Nobody liked the idea of Franklin Royce being mayor of Miracle Springs, but gradually they got used to it and the hubbub and complaining slowly died out. Out in the open, no one really said much. I guess what Almeda said was true—they didn’t want to get on Royce’s bad side for fear of what would happen. Royce didn’t have any “paper” against our claim (that’s what Pa called it), but Parrish Mine and Freight still had business dealings with the bank, so we had to be careful like everyone else.

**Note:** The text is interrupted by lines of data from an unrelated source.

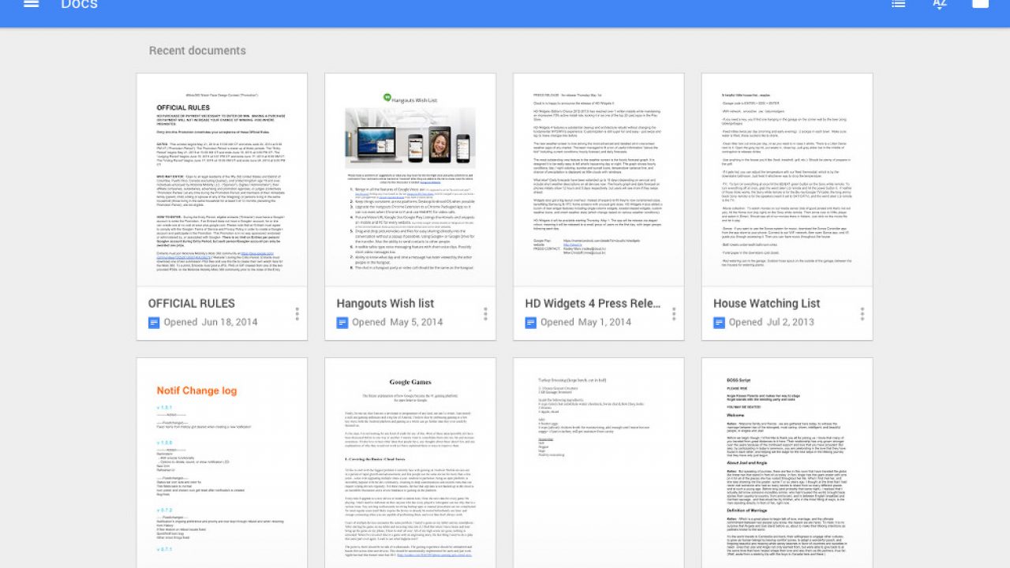Click the AZ sort icon
Screen dimensions: 1010x568
(x=939, y=4)
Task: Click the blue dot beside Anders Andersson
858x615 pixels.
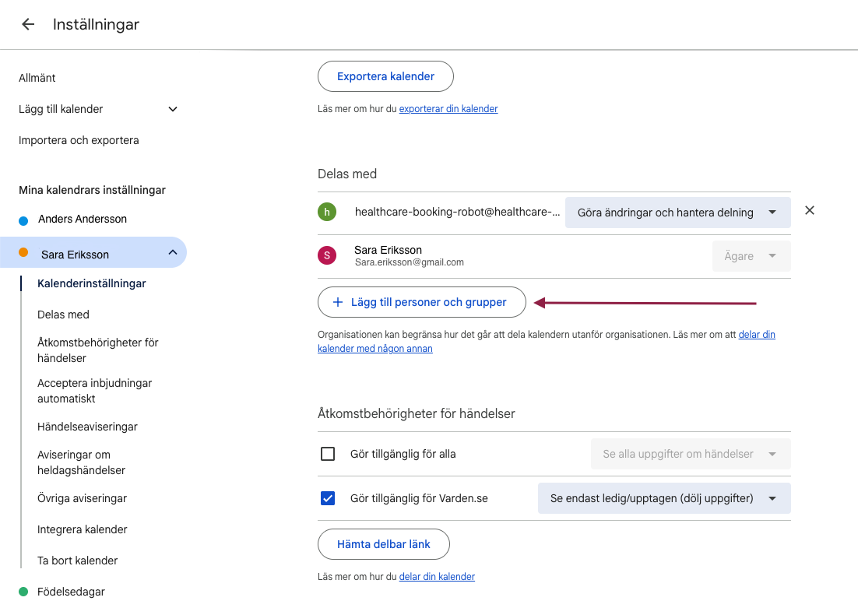Action: (23, 220)
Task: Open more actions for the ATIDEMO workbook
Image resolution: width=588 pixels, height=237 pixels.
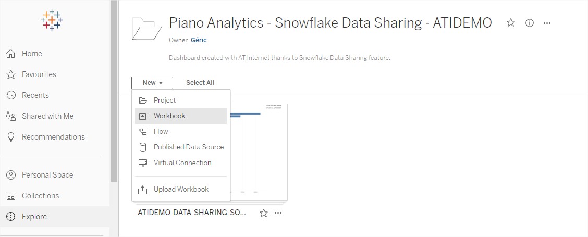Action: (x=278, y=213)
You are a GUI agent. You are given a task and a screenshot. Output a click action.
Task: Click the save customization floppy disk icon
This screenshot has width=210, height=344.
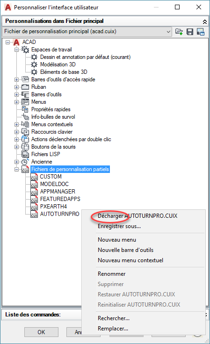pos(190,32)
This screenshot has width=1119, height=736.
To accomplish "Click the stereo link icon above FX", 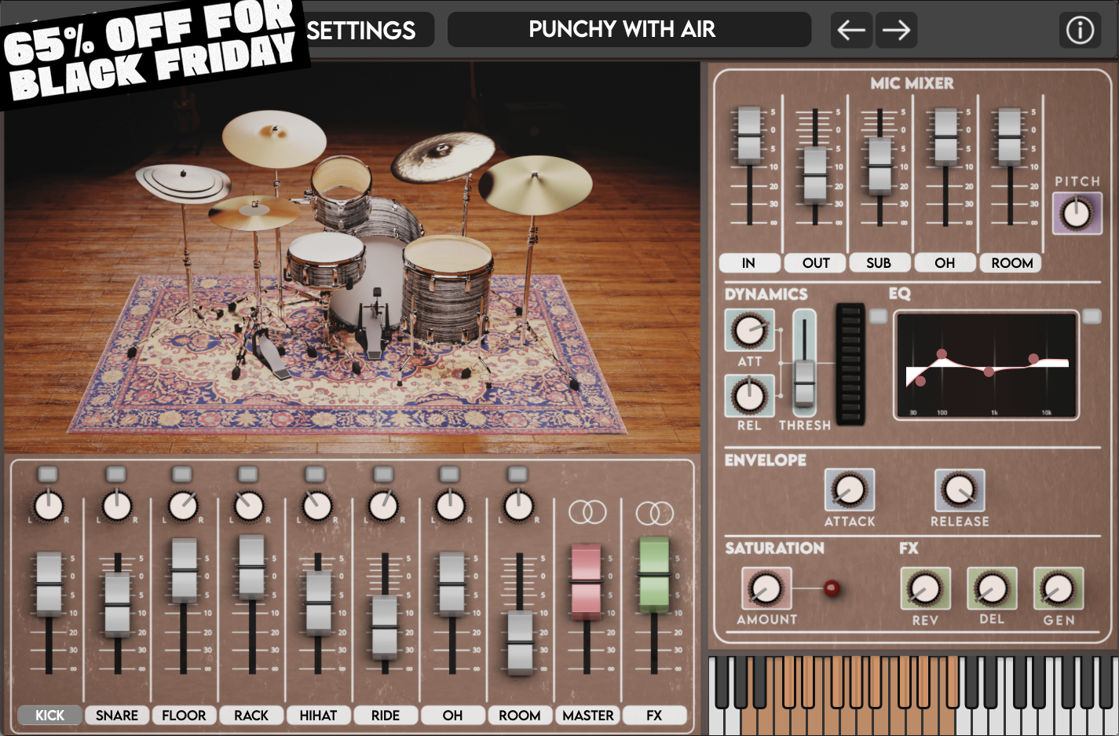I will coord(654,513).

One other thing quieted down all the initial worries, something that was a surprise to everybody. Mr. Royce started making himself agreeable. He didn’t give any more speeches, but he walked around town, smiling, shaking people’s hands, visiting in the stores. He even came into the freight office a time or two for a minute, saying he was checking up on his customers, seeing how they were doing, wondering if there was any way the bank could be of service to them. He was so polite and friendly you almost couldn’t help liking him!

The words “election” or “mayor” were never mentioned once. He never said a thing about asking people to vote for him. Of course, he didn’t need to—there was no one else they could vote for!

Mr. Royce knew, I suppose, that folks were suspicious, not only of him but of bankers in general. And he probably knew that he wasn’t the best liked man in Miracle Springs, and that people were nice to him only because they had to be since he was the banker.

That could hardly make a man feel too good about himself, knowing people had more fear than liking for him. I can’t imagine anyone finding it pleasant inside to know that people were afraid of him. But I figured that Mr. Royce decided he’d rather have people liking him as mayor than being afraid of him, so he had vowed to himself to change his ways and be nice from now on. Rev. Rutledge talked sometimes about giving people what he called “the benefit of the doubt”—thinking the best of them. Maybe that’s what I was trying to do with Mr. Royce.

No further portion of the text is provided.